CM: The EU is definitely ahead in terms of policy frameworks that could generate useful data. But buildings go through multiple phases - design, construction, operation - and AI applications vary across these stages.

For example, digital fabrication has clear commercial value and is seeing more AI integration. But when it comes to open data, we’re still far from a breakthrough. After five years of organizing competitions, we’ve built datasets, but they’re not yet large enough to catalyze real change.

That’s why we shifted our approach. Instead of relying on building operators for data, we developed platform called Cozie [4], which is an open-source platform using smartwatches to collect micro-survey data. Figure 1. The idea is to crowdsource subjective human feedback on indoor comfort, rather than relying solely on sensor data. You can read about this concept in our paper Humans as Sensors [5].

Figure 1. Training/testing data prediction objectives structure for the Cool, Quiet City Competition

We organized the city-scale collection of more than 10,000 micro-survey responses from 100 participants across Singapore [6]. This dataset is richer than anything previously available - and we didn’t need permission from building owners. Combined with tools like Street View imagery, we’re now able to analyze buildings and cities in a scalable way. Instead of breaking silos, we’re building new datasets from the ground up.

LHC: This kind of urban informatics seems to represent a new research paradigm - complementing traditional lab and field measurements.

CM: Exactly. I recently discussed this with Stefano Schiavon and Gail Brager from UC Berkeley.
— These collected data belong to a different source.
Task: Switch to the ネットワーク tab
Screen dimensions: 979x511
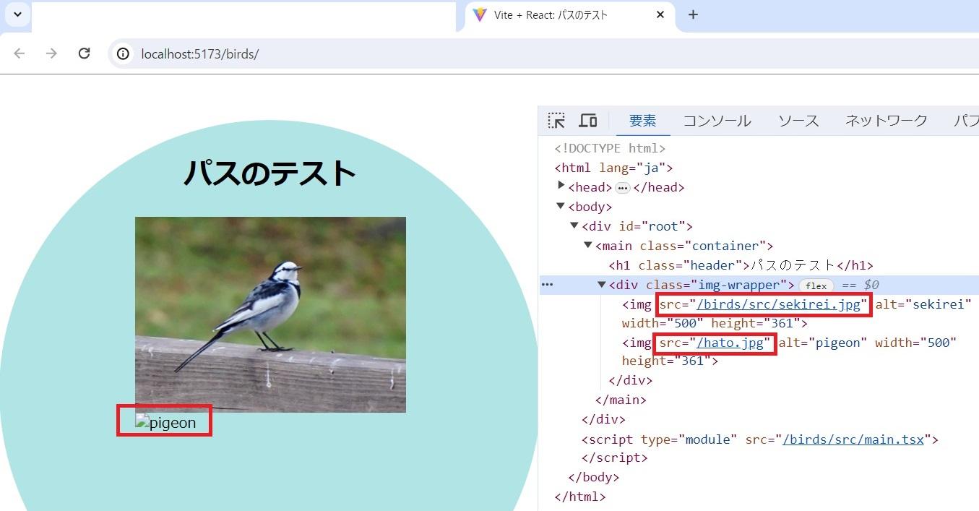Action: pyautogui.click(x=885, y=120)
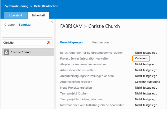Select the Gruppen view
This screenshot has height=113, width=167.
coord(10,25)
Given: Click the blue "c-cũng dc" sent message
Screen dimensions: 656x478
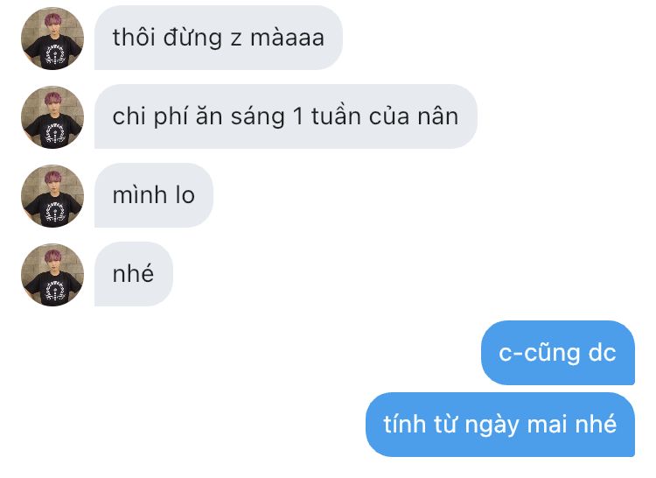Looking at the screenshot, I should tap(558, 353).
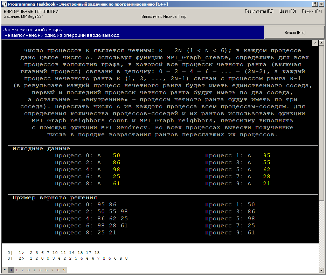The height and width of the screenshot is (275, 326).
Task: Click the Programming Taskbook title bar icon
Action: tap(4, 4)
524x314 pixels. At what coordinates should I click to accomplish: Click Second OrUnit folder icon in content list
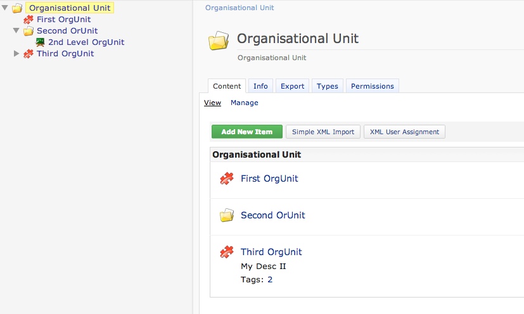[226, 216]
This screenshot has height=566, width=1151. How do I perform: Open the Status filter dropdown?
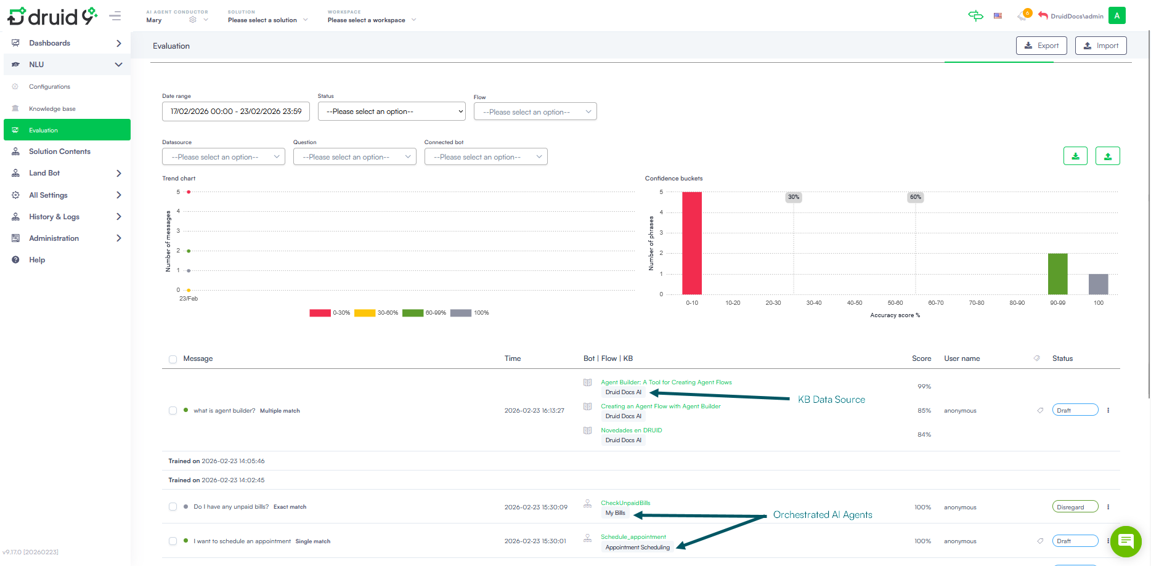pos(391,111)
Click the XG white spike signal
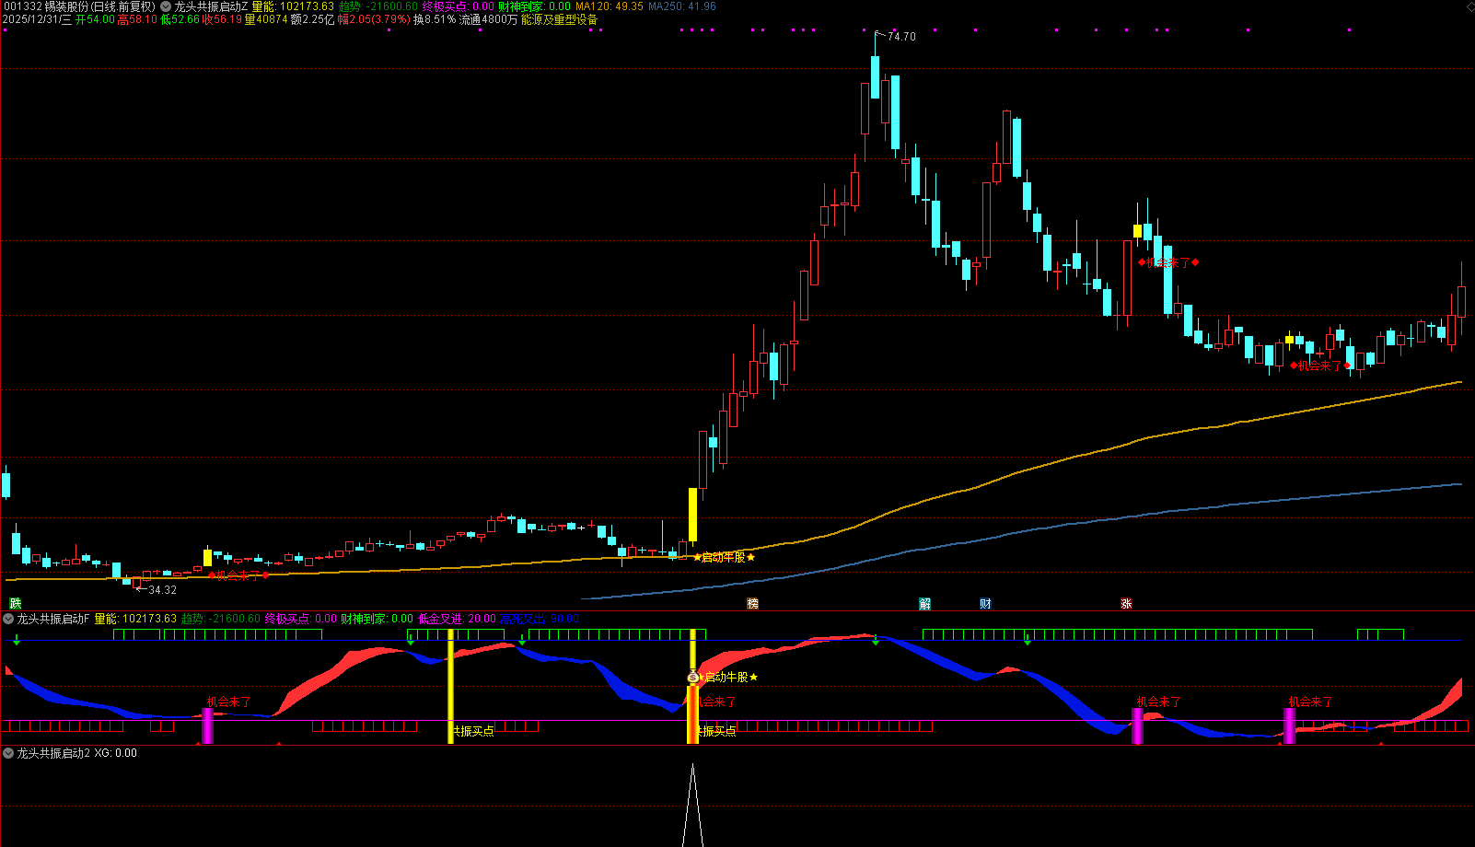 [692, 801]
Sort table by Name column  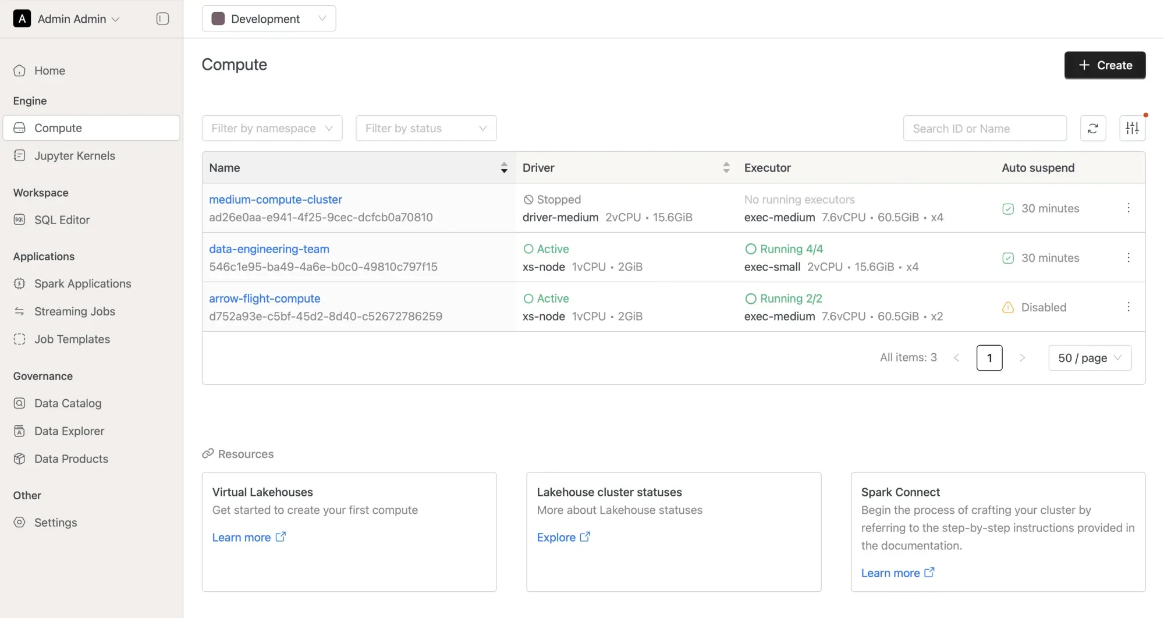coord(503,168)
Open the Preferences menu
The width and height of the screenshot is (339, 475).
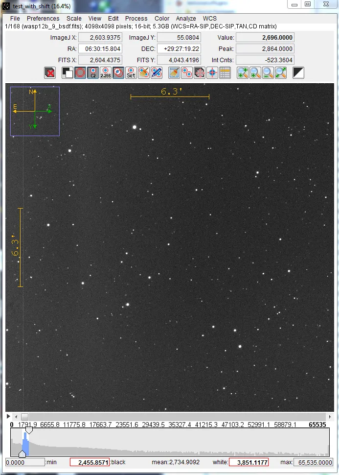pyautogui.click(x=43, y=19)
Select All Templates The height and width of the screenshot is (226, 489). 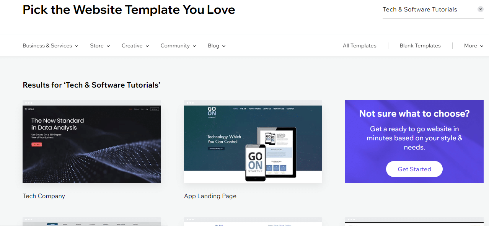(x=359, y=46)
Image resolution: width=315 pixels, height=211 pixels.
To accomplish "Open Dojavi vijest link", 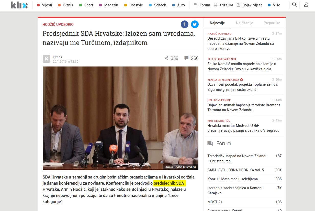I will pos(249,5).
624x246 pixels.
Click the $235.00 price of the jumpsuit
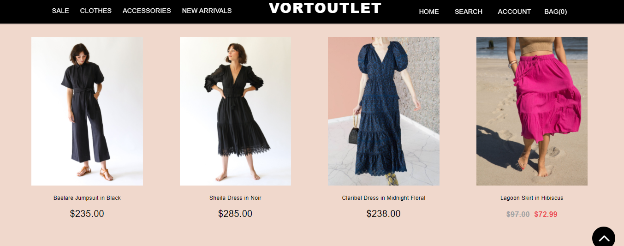tap(87, 214)
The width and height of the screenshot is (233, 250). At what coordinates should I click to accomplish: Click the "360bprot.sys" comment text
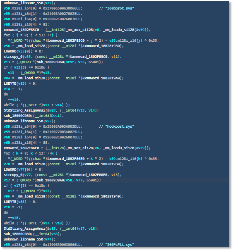[119, 8]
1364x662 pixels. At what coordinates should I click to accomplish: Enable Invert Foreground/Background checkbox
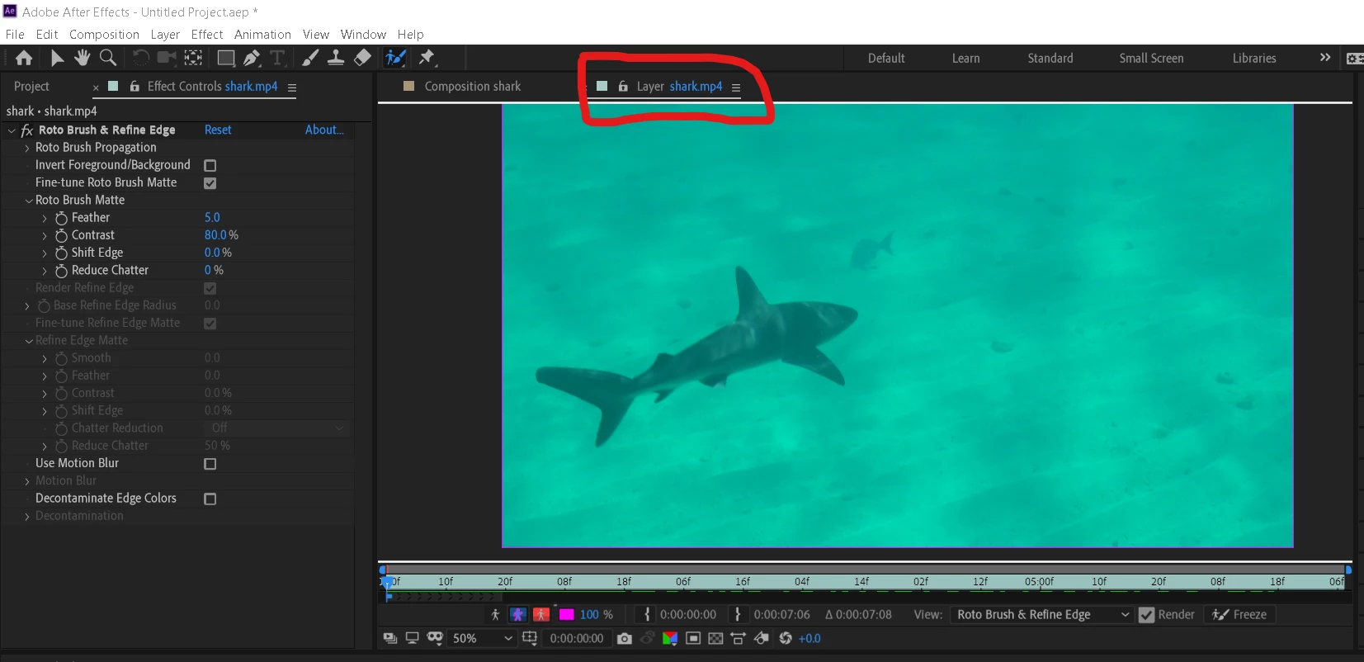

They focus more on traditional building physics research, while we’re exploring patterns and context through data-driven methods.

Both approaches are essential. They should inform and strengthen each other.

LHC: To conclude, do you have a message for our readers?

CM: The theme of my career - and my life - is stepping outside your comfort zone. It may sound cliché, but it’s powerful.

Treat AI as a colleague: a smart advisor, not a replacement. Learn how to interact with it. Expand your boundaries, embrace new technologies, and see them as opportunities to grow.

References

[1]     C. Miller and C. Tan, “Data science skills for the built environment: Lessons learned from a massive open online Python course for construction, architecture, and engineering,” 2024, doi: doi.org/10.1051/e3sconf/202456206001.

[2]     A. Rysanek, Z. Nagy, C. Miller, and A. Demir Dilsiz, “How good is the advice from ChatGPT for building science? Comparison of four scenarios,” J. Phys. Conf. Ser., vol. 2600, p. 82006, 2023, doi: 10.1088/1742-6596/2600/8/082006.

[3]     X. Jin et al., “The Building Data Genome Directory – An open, comprehensive data sharing platform for building performance research,” J. Phys. Conf. Ser., vol. 2600, no. 3, 2023, doi: 10.1088/1742-6596/2600/3/032003.

[4]     C. Miller et al., “Introducing the Cool, Quiet City Competition: Predicting Smartwatch-Reported Heat and Noise with Digital Twin Metrics,” in Proceedings of the 10th ACM International Conference on Systems for Energy-Efficient Buildings, Cities, and Transportation, 2023, pp. 298–299, doi: 10.1145/3600100.3626269.

[5]     P. Jayathissa, M. Quintana, M. Abdelrahman, and C. Miller, “Humans-as-a-Sensor for Buildings—Intensive Longitudinal Indoor Comfort Models,” Buildings, vol. 10, no. 10, 2020, doi: doi.org/10.3390/buildings10100174.

[6]     C. Miller et al., “The Cool, Quiet City machine learning competition: Overview and results.” 2025, doi: 10.13140/RG.2.2.25717.90087.